Future research directions could focus on testing the proposed model on larger datasets and diverse attack types to further refine its performance. Enhancements could also explore adaptive learning capabilities and autonomous updates to maintain and improve security measures dynamically. This study contributes significantly to the field of IoT security by providing advanced insights into the deployment of deep-learning techniques, thereby encouraging further research and development in this dynamic domain. Future work aims to improve the experimental nature of this study by including practical IoT case studies. These case studies will provide more practical insights and demonstrate the applicability of this proposed 1D CNN model in real-world IoT scenarios. By doing so, it is hoped that it will bridge the gap between theoretical research and practical application and provide a more comprehensive evaluation of the performance of this model in various IoT environments. Additionally, further testing on larger and more varied datasets, as well as exploring adaptive learning capabilities, will be considered to enhance the robustness and effectiveness of the model.

7. Limitations

• Although the datasets used in this study are comprehensive, they may not fully capture the diversity of real-world IoT devices and attack types. Future research should aim to validate the model on a broader range of datasets to improve its generalizability. While the model demonstrates low computational overhead, further evaluation is required to assess its performance and efficiency in real-time applications, particularly on resource-constrained devices.
• The static training process employed by this model limits its ability to adapt to new attack types and evolving threat landscapes. Future research should explore the development of models with adaptive learning capabilities to dynamically update security measures in response to emerging threats.
• In conclusion, this research confirms the applicability and effectiveness of deep learning techniques in improving IoT security. The proposed model, with its low computational requirements and high performance, presents a valuable tool for real-world IoT operations, enabling the detection and mitigation of large-scale attacks.
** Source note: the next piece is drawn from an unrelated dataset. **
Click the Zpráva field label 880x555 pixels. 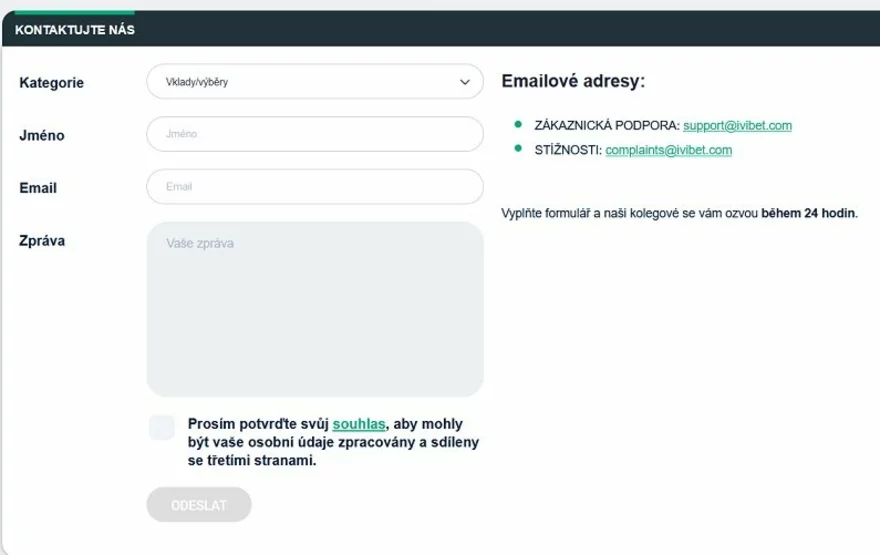[42, 240]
Future research could focus on testing the model with larger and more diverse datasets and incorporating adaptive learning mechanisms to further enhance its robustness.

8. Conclusions

This study presents an optimized 1D convolutional neural network (1D CNN) model for classifying Internet of Things (IoT) security data, characterized by its low computational overhead and high efficiency. The proposed model was rigorously tested on three comprehensive datasets: CIC IoT 2023, CIC-MalMem-2022, and CIC-IDS2017. The results indicate that the model demonstrates superior performance compared to existing methods, achieving high accuracy, precision, recall, and F1-scores. On the CIC IoT 2023 dataset, the model achieved an accuracy of 98.36%, precision of 100%, recall of 99.96%, and F1-score of 99.95%. These metrics underscore the model’s capability to effectively identify and classify large-scale attacks within IoT environments. Similarly, on the CIC-MalMem-2022 dataset, the model attained an accuracy of 99.90%, precision of 99.98%, recall of 99.97%, and F1-score of 99.96%, highlighting its proficiency in malware detection. The CIC-IDS2017 dataset results, with an accuracy of 99.99%, precision of 99.99%, recall of 99.98%, and F1-score of 99.98%, further confirm the model’s robustness in detecting network intrusions. This research validates the applicability and effectiveness of deep-learning techniques in enhancing IoT security. The developed model, with its low computational demands and high performance, presents a valuable tool for real-world IoT operations, facilitating the detection and mitigation of large-scale attacks. Its suitability for resource-constrained devices and real-time applications is particularly noteworthy.